Meet Teri Trotter

I was diagnosed with breast cancer on February 6, 2009. I was 37 with 2 children, ages 11 and 9. My treatment plan included a double mastectomy and 4 rounds of chemo. I decided to cut off my long hair before it started falling out and shaved my head the day it did. I was never comfortable in proper wigs. I felt that it looked like I was trying to be “normal.” In April of that year, my sister-in-law planned a girls’ night out for my birthday and I wore a pink wig. I felt free. No one pitied me. I was just having fun. I was not defined by my cancer. It was then that I realized that every breast cancer survivor should have a pink wig. 

THE PINK WIG STANDS FOR POWER – THE POWER TO LIVE YOUR LIFE AND NOT LET CANCER RULE.

I founded The Pink Wig Project with this mission in mind and started giving Pink Wigs to any cancer warrior who wanted one.

My cancer journey continues. I received my 2nd breast cancer diagnosis on May 7, 2014. It all started at my regular 6 month check up with my oncologist. I always get nervous before these check-ups and this time was no different in that respect. I had felt a bump on the right side of my throat just above my collar bone a couple of weeks prior to this appointment but thought I felt the same bump on the left side so didn’t think much of it. On the day of my appointment I was scheduled to see the nurse practitioner and mentioned this bump to her so that she would check it out during my exam. I was shocked when she said it’s probably nothing but let’s have the doctor take a look. This is when the panic set in. My doctor came in and after just a few seconds of feeling around my neck he said we should have it biopsied. I was in complete shock but was trying to stay calm. We set the biopsy for the next week and I got the results on May 7. My lymph nodes tested positive for cancer. I received the call while I was in the car with my husband Brad, and had a complete melt down as soon as I hung up. I don’t think I had ever cried that hard before. This just couldn’t be happening. I had just had my 5 year cancer-free anniversary. I was supposed to be in the clear. It made no sense. I collected myself and went on a walk. I didn’t know what else to do. The weeks passed and I started chemo. We were going to be aggressive. I finished 10 treatments and we did some more testing. The cancer had spread to my bones but the chemo was working. My lymph nodes had shrunk to normal size and the cancer activity in my bones had decreased significantly. Great news! The doctor prescribed more chemo, coupled with 2 immunotherapy drugs, for my next step. And I will be on some sort of chemotherapy, immunotherapy, targeted therapy or combination thereof for the rest of my life.

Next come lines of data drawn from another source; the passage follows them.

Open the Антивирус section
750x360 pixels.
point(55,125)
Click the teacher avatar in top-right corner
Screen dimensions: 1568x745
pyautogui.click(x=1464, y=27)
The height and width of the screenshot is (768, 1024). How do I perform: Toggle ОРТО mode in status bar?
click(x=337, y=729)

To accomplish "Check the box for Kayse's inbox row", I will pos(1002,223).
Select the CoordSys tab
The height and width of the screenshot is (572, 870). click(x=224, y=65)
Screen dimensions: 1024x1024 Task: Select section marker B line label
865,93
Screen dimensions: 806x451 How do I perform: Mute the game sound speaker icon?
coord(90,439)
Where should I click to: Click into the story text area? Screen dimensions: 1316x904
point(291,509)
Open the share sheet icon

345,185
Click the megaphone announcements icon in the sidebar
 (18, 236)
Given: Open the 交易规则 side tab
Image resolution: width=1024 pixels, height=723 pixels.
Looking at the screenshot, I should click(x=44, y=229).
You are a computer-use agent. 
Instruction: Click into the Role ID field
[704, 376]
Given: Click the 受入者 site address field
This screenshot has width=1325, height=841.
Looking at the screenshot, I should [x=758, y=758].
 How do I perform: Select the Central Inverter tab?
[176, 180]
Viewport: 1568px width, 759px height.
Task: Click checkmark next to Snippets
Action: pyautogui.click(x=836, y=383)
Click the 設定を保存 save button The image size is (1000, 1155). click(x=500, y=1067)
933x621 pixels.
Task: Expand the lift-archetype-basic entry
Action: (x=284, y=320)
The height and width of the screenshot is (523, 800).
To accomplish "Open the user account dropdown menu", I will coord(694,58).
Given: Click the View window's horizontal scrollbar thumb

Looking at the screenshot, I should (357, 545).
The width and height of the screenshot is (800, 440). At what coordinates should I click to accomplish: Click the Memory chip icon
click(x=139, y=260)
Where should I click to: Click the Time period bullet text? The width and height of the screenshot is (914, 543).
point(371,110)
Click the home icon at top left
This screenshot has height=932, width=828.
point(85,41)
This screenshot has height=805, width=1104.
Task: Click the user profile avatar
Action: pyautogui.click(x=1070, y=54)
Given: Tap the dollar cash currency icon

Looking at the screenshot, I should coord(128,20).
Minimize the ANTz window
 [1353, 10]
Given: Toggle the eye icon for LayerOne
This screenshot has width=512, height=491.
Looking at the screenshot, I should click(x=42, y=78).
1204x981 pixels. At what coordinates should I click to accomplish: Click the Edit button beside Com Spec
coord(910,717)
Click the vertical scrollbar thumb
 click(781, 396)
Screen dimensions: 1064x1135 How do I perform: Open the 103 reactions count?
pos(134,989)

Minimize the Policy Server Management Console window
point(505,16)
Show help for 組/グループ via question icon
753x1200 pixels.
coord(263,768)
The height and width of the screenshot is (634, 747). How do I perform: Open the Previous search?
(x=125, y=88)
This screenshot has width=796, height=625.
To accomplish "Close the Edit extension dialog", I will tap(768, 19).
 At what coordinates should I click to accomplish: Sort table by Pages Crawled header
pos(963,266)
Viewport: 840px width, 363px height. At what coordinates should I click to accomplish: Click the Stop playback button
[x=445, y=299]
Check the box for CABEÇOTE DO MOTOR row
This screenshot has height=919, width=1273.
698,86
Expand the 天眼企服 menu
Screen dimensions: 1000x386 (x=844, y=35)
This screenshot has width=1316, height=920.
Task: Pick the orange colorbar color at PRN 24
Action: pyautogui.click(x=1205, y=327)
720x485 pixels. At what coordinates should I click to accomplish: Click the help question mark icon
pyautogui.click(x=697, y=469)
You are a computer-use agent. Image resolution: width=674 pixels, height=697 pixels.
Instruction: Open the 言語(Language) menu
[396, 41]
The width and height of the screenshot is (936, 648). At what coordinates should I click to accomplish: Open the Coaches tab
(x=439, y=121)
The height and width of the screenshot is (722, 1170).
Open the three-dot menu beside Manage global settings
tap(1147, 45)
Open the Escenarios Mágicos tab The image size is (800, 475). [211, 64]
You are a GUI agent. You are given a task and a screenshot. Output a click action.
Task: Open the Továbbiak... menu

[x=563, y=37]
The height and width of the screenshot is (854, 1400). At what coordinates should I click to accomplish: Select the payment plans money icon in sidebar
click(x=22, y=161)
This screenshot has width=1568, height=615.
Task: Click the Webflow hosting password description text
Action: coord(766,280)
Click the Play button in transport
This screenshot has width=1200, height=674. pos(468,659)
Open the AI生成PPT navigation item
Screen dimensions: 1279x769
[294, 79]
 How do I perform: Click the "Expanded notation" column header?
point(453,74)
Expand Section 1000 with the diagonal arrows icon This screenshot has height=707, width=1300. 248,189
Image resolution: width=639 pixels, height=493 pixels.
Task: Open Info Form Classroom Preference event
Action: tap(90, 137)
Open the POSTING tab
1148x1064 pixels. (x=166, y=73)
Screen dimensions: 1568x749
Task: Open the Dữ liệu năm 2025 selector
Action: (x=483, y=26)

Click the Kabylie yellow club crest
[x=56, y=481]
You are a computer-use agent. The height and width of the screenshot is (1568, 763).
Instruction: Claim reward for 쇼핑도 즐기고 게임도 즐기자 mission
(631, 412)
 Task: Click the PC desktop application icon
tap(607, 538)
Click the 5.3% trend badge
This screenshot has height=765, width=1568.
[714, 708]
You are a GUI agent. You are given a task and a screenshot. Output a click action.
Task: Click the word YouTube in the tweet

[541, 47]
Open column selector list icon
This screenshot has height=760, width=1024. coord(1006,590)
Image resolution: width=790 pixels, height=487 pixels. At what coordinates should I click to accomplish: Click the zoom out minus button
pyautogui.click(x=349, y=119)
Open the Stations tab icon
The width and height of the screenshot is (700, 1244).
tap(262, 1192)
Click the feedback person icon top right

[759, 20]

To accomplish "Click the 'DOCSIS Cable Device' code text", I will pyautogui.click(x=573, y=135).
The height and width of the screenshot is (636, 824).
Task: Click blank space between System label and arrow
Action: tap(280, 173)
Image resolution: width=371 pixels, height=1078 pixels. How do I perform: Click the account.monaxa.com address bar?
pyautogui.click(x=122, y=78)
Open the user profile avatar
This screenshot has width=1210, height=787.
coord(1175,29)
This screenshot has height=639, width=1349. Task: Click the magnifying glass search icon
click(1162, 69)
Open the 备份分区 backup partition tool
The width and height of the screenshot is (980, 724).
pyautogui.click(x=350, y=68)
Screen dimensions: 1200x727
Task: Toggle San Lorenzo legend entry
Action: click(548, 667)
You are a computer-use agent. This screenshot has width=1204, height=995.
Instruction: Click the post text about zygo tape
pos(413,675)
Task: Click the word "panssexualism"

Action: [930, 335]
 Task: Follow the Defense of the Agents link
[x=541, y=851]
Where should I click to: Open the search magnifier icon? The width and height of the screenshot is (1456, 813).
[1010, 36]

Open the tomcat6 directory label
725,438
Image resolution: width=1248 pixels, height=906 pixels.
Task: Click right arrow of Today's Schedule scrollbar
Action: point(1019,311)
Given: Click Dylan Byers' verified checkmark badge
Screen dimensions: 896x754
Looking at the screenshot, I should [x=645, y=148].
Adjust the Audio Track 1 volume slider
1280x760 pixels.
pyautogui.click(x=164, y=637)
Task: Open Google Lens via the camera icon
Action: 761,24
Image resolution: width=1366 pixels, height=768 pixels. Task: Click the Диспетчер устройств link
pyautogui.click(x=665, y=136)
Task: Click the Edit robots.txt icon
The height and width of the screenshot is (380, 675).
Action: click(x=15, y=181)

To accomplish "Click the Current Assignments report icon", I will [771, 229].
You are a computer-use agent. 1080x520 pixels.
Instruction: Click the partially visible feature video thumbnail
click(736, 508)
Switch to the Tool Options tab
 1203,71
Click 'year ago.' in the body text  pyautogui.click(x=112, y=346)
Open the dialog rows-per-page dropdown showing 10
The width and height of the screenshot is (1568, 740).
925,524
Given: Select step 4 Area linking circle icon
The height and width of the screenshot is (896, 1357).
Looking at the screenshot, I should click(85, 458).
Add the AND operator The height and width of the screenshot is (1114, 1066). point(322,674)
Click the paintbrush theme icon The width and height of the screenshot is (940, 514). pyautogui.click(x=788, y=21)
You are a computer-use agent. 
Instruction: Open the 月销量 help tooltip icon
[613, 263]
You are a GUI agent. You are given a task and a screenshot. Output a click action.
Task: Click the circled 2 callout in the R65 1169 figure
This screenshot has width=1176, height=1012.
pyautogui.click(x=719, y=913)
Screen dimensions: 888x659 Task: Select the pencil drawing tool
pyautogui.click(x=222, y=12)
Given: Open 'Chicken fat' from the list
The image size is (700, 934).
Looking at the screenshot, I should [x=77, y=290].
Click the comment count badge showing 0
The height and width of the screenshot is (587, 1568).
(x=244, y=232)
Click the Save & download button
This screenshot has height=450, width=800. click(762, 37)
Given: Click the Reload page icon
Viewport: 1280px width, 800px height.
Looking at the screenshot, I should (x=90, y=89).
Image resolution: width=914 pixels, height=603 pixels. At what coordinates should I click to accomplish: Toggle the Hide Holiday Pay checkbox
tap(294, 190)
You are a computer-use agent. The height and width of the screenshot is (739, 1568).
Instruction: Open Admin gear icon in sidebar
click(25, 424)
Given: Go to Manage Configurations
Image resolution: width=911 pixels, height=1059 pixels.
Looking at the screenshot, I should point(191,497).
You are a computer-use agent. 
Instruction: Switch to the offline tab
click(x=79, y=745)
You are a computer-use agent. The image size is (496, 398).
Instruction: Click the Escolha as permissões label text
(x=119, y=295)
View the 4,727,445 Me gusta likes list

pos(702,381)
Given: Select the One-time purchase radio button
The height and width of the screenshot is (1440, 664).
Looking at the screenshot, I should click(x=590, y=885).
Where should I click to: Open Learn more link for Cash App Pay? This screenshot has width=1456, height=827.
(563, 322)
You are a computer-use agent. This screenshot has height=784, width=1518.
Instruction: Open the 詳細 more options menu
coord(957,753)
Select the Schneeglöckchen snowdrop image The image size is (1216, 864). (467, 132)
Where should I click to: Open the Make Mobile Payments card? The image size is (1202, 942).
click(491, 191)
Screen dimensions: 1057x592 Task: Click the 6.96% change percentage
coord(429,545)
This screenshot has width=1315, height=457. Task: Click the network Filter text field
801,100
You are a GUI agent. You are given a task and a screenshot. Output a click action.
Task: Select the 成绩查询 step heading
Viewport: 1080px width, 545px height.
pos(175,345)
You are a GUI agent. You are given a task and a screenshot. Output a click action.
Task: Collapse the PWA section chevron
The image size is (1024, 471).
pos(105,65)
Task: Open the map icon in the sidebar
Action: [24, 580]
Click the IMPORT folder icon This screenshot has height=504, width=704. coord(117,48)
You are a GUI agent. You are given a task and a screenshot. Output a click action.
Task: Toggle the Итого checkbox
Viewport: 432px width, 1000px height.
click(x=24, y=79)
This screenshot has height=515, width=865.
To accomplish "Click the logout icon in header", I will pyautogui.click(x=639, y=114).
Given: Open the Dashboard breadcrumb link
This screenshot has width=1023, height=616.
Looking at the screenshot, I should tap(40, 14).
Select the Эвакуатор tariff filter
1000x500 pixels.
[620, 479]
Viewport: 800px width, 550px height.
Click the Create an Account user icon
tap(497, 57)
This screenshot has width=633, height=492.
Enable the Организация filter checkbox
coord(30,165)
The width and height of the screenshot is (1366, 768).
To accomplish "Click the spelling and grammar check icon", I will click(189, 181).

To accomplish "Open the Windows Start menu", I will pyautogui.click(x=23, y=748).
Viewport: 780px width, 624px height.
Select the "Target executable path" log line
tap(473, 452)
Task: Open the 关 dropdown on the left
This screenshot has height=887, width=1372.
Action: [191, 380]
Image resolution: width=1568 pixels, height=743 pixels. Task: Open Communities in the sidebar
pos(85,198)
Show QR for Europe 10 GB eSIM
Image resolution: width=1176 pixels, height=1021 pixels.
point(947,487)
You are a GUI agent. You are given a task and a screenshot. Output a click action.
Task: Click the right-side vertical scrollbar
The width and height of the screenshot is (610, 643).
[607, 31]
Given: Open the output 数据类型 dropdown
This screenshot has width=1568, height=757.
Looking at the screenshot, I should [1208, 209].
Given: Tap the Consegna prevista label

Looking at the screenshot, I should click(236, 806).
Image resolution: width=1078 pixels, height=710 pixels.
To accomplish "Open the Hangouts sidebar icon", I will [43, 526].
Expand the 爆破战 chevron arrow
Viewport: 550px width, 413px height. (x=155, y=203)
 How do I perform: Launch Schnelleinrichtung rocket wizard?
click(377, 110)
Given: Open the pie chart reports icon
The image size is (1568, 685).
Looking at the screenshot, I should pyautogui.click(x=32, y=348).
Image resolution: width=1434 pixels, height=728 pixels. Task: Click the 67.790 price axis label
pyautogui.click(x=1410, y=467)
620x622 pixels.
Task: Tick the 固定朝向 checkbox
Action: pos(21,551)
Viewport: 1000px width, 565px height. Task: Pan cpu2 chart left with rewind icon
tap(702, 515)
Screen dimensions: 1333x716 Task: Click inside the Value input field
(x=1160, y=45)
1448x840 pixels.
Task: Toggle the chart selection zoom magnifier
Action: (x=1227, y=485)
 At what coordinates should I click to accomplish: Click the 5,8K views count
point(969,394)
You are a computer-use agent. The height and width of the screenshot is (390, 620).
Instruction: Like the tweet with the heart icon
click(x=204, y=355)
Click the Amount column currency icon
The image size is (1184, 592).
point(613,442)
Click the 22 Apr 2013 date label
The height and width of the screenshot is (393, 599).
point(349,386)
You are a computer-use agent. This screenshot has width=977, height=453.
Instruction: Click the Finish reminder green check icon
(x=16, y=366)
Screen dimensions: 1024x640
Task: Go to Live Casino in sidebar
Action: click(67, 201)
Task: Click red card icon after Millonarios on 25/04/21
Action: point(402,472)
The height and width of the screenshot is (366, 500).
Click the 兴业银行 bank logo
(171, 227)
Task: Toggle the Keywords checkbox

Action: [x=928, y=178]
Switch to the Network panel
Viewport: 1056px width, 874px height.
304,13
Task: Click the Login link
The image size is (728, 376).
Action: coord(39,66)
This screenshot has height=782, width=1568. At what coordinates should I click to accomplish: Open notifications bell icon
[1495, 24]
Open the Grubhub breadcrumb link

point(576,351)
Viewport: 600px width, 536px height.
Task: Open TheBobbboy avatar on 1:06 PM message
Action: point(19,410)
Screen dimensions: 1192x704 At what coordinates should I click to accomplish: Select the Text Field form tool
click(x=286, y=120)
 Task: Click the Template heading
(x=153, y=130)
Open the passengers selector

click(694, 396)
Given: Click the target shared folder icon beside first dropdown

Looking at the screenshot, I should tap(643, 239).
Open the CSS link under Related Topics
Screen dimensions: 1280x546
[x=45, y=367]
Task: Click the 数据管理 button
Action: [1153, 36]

After I was diagnosed the first time, I tested positive for the BRCA 2 gene mutation. This knowledge led to my more individualized treatment. My family and I can use this knowledge to be proactive with our and our children’s healthcare. Needless to say, genetic testing is a crucial part to the treatment. The Pink Wig Project raises awareness about the importance of genetic testing. I believe everyone should have the opportunity to receive this knowledge so that they may receive the most effective treatment possible for their specific cancer. My BRCA2 diagnosis also led the the third part of our mission - to raise money for cancer genetic research. Not only will this research affect me and my family directly but also play a vital role in finding new treatments to allow for longer lives and, eventually, a cure!